[Stored entries]
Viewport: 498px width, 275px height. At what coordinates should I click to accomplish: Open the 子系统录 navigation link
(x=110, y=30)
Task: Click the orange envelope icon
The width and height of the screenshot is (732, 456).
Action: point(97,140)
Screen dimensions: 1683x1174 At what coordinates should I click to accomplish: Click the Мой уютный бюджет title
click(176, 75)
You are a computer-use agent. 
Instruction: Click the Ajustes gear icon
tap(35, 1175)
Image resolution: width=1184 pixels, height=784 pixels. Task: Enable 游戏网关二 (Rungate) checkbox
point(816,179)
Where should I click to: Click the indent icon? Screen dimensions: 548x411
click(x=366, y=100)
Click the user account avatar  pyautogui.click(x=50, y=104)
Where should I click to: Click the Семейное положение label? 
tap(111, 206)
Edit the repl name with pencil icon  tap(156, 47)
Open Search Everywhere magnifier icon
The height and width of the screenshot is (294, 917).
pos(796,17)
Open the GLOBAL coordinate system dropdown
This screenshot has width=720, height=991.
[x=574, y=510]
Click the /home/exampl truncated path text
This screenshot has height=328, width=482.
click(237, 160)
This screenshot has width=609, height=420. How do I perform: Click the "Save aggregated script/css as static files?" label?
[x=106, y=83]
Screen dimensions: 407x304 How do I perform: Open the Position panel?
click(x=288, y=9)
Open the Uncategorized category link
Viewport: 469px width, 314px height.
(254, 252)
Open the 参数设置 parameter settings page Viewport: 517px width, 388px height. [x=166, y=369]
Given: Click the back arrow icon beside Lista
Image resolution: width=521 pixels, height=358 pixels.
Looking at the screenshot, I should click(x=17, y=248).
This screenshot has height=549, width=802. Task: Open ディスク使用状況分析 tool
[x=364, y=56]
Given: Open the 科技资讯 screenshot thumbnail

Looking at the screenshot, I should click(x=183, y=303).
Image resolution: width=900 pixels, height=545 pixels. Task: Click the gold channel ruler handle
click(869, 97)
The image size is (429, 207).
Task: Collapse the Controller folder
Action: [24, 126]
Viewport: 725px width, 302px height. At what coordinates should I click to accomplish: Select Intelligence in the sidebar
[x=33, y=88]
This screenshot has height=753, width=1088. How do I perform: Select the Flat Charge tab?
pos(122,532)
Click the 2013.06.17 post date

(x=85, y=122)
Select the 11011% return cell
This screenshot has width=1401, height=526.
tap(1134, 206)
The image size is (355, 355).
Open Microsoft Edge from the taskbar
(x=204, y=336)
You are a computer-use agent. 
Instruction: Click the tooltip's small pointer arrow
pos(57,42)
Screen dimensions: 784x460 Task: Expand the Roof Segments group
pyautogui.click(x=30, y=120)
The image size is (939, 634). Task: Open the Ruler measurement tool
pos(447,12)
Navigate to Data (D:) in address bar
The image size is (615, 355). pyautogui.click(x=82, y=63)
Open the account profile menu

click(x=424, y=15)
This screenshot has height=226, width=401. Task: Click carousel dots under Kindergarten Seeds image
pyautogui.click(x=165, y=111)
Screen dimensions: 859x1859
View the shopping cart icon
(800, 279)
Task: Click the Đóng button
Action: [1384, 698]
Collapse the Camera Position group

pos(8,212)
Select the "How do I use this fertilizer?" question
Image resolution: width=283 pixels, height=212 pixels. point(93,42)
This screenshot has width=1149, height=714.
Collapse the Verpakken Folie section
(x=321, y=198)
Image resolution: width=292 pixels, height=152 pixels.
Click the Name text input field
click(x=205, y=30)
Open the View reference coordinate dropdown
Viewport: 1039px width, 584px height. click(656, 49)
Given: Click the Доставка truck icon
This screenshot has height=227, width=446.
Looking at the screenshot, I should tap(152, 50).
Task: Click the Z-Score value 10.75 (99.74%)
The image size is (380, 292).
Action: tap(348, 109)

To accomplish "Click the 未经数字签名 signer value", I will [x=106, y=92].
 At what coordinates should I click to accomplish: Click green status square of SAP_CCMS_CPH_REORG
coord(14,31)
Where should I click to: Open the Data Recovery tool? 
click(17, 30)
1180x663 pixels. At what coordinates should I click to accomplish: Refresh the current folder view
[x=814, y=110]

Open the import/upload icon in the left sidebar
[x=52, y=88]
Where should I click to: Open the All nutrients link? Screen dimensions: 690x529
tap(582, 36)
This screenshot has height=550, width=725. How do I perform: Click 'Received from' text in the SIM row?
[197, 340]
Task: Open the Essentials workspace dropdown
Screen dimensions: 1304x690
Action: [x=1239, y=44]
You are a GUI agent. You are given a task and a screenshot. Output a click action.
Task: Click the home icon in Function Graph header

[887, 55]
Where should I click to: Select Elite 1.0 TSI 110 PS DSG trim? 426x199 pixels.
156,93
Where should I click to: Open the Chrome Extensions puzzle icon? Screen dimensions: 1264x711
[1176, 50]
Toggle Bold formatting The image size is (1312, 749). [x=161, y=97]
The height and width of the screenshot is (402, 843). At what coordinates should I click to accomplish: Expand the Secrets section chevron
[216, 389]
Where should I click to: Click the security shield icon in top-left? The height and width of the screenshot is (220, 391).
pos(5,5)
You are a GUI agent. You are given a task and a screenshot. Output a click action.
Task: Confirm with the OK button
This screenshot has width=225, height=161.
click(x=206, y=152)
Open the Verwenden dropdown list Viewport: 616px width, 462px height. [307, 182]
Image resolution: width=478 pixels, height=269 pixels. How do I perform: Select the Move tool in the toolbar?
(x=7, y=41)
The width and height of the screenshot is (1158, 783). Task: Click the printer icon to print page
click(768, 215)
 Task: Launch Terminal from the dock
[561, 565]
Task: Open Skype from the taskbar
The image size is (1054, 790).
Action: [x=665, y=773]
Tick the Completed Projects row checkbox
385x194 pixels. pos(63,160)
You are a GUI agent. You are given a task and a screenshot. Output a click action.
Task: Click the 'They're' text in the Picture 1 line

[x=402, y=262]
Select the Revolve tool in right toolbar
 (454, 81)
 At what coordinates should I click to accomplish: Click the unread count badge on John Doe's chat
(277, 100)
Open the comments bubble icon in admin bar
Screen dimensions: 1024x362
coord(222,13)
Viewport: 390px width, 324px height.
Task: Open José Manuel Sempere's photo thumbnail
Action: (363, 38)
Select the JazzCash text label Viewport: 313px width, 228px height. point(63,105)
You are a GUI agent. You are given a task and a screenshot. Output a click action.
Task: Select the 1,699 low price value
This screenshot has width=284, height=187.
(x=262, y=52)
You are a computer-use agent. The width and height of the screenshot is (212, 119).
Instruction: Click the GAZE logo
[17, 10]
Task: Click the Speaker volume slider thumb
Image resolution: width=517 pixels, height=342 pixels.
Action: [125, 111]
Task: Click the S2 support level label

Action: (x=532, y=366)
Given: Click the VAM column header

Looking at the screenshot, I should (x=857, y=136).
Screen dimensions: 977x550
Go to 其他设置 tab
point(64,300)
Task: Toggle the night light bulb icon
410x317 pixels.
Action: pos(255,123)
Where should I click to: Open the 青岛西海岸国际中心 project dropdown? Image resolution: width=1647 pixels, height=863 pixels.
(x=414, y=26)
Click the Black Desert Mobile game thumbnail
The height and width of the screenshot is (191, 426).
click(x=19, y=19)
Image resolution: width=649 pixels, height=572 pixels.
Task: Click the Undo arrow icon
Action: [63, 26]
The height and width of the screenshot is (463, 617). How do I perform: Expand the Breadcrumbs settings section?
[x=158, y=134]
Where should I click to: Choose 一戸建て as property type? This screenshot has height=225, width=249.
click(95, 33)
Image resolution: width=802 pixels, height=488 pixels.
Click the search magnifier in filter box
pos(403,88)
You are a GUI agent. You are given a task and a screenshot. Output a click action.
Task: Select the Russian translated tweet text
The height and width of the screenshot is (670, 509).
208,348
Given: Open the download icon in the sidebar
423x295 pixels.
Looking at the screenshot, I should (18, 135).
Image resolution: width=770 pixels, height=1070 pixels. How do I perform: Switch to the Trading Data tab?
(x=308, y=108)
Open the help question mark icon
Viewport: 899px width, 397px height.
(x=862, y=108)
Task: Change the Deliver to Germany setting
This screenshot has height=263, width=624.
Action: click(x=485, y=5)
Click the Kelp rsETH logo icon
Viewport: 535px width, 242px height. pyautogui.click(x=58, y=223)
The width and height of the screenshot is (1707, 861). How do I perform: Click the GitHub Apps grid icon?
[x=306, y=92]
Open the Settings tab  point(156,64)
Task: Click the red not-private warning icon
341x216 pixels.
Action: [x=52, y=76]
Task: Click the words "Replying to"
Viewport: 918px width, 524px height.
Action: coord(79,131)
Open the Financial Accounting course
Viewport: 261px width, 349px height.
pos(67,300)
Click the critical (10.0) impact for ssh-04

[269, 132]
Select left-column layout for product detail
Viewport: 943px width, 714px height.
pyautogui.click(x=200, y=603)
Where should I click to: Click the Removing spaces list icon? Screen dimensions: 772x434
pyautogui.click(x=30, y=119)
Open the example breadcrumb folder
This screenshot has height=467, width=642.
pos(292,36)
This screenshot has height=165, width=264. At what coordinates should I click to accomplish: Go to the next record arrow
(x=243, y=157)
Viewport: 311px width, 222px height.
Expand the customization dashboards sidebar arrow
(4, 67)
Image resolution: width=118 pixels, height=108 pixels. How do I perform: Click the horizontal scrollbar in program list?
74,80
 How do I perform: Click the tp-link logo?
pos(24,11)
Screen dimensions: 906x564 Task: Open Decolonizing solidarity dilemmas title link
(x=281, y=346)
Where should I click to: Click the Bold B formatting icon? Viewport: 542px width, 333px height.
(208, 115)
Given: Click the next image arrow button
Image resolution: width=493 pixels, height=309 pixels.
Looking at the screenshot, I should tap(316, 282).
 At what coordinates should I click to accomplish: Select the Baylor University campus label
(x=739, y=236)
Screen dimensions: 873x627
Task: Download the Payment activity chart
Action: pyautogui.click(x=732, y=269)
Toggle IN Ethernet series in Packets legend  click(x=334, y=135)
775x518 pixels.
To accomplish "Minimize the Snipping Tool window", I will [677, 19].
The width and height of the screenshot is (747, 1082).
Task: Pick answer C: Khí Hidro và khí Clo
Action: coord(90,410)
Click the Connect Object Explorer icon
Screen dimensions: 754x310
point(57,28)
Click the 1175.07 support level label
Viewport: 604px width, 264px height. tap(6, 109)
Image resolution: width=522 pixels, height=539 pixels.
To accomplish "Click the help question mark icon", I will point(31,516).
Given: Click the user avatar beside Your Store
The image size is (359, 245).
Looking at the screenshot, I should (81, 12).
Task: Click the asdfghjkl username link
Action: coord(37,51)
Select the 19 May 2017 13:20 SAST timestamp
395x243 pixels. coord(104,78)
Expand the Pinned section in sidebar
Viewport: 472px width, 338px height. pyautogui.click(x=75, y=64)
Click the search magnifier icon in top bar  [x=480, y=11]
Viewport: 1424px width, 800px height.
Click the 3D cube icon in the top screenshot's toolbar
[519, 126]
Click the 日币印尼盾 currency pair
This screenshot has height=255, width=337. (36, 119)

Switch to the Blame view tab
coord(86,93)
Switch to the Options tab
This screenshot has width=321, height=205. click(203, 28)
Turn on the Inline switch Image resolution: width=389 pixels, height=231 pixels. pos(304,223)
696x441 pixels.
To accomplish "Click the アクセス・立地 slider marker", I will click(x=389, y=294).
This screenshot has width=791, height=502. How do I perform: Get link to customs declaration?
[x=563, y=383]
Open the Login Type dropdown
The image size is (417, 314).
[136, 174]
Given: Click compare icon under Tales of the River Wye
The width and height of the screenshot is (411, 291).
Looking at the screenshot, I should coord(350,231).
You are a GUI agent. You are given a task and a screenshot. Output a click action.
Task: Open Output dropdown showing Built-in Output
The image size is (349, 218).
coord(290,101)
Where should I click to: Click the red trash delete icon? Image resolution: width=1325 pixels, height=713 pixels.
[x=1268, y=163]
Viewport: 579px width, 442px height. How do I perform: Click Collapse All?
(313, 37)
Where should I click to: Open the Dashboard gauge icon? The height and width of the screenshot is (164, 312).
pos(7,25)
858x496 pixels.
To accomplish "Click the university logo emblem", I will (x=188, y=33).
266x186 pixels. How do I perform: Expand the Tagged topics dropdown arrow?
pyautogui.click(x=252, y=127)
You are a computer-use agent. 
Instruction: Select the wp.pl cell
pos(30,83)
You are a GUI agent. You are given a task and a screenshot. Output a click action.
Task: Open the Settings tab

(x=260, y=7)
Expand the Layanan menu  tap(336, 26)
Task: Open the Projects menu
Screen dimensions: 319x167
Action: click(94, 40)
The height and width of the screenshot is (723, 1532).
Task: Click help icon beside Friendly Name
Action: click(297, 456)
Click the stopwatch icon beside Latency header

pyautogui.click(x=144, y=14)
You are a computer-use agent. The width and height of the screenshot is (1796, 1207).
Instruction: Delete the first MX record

■ **The task**
Could you reproduce, exactly, every line above from the line with "Instruction: Select the wp.pl cell" to the line with "is (1796, 1207).", and no other line? Both ends count.

■ **Task output**
Instruction: Select the wp.pl cell
pos(30,83)
You are a GUI agent. You are given a task and a screenshot. Output a click action.
Task: Open the Settings tab

(x=260, y=7)
Expand the Layanan menu  tap(336, 26)
Task: Open the Projects menu
Screen dimensions: 319x167
Action: click(94, 40)
The height and width of the screenshot is (723, 1532).
Task: Click help icon beside Friendly Name
Action: click(297, 456)
Click the stopwatch icon beside Latency header

pyautogui.click(x=144, y=14)
You are a computer-use agent. The width and height of the screenshot is (1796, 1207).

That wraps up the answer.